Krishna had associations with the milkmaids. Among these maids was his favourite, a girl called Radha. When George finished reading, he closed the book and said to me, "I want you to be my Radha." I was silent---did this mean George thought he was Krishna?
"I'd better get going," George smiled and stood up.
It was late now. He'd be expected home. After he put on his coat, he turned to face me. I was standing now as well. He looked shy. he stepped towards me and placed his arms around me. He pulled me close to him. I thought he just wanted to hug me, as he had when he arrived. But he kissed me. Needless to say, I happily responded.
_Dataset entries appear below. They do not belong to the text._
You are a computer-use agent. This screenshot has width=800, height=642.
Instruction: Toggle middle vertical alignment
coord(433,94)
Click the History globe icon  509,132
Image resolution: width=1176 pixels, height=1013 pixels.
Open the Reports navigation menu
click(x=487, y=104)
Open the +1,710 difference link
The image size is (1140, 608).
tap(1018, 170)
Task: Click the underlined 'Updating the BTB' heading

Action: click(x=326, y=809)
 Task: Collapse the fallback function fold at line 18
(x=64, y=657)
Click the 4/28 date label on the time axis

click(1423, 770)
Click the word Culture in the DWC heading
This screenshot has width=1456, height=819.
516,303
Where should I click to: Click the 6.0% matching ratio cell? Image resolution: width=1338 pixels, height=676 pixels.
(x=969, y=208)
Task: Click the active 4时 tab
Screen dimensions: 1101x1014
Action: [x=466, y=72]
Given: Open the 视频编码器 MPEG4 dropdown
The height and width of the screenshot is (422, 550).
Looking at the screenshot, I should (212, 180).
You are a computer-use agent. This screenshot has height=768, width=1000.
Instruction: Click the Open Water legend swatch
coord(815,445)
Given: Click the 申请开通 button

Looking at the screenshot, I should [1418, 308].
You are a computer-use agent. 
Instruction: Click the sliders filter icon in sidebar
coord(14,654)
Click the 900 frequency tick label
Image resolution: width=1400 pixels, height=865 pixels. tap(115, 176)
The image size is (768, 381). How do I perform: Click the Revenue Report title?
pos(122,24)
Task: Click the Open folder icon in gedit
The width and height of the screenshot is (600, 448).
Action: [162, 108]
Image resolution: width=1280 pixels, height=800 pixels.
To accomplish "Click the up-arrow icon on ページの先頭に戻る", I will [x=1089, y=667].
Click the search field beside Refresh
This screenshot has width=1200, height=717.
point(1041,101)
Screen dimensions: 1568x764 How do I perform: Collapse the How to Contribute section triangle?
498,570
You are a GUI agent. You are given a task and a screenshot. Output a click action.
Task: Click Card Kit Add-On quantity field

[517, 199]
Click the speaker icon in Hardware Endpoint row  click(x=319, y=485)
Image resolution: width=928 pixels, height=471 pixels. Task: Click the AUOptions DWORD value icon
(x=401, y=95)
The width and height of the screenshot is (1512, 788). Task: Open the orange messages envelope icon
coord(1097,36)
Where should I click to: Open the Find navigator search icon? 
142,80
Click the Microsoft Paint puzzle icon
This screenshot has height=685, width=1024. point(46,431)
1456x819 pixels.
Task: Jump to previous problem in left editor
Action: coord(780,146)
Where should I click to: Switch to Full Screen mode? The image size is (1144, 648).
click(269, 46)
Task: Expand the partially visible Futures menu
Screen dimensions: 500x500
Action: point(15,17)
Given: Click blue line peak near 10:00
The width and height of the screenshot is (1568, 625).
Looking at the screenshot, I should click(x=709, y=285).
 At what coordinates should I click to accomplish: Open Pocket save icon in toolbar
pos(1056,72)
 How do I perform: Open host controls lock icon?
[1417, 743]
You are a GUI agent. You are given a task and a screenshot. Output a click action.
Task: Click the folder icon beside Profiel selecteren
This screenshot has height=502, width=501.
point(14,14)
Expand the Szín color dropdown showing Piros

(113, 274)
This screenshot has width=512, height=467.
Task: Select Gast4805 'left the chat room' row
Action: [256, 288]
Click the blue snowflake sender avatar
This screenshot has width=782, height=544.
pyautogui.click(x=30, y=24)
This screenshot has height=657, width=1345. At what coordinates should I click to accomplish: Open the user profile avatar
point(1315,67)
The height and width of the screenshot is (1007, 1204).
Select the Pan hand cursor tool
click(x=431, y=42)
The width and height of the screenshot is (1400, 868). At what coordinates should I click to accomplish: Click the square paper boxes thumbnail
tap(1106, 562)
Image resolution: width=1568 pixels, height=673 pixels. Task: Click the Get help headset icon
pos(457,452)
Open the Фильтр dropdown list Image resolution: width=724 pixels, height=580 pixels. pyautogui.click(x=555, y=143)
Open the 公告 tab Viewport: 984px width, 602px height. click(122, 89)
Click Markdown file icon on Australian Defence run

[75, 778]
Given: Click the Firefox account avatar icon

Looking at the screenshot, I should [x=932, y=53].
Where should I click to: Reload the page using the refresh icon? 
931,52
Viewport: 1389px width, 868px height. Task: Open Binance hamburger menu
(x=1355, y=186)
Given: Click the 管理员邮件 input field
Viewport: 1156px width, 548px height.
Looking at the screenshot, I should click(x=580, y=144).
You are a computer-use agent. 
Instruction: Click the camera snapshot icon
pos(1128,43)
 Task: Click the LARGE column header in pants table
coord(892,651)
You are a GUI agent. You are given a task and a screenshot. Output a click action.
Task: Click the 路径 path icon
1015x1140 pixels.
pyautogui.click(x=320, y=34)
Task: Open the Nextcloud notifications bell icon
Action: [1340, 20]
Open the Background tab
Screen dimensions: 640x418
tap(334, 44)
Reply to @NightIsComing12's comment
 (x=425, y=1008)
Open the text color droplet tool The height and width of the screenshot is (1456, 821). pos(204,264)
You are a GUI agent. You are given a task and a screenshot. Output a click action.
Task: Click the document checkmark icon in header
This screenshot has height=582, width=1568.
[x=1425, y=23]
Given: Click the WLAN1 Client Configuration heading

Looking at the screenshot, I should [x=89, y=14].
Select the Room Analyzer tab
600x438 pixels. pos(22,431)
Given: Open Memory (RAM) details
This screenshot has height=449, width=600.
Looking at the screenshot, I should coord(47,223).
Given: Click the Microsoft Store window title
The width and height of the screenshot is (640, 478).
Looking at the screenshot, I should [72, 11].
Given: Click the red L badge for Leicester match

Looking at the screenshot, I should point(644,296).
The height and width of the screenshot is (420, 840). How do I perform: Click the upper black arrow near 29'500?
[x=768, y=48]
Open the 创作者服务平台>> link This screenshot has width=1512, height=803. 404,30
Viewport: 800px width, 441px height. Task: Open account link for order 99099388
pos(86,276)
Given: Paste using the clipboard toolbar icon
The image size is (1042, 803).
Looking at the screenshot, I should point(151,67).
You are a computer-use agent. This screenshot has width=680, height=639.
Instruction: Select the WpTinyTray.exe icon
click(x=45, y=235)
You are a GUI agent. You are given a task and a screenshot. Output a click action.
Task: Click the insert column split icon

Two things amused me and endeared him to me more than ever. One was I had expected George to be Mr Cool and yet, when he nervously moved forwards to kiss me, he stepped on my foot. Again, he was more nervous than I was. Second, George smiles with one side of his face. It's a kind of crooked, shy grin. He kisses the same way, using one side of his mouth. It somehow suits him.
When he left at the main door, he pulled his collar up to hide.
"You'd better hide," I laughed. "Jane Asher's mother lives across the street."
"Oh, God," he laughed. "I'll see you soon," he said and left.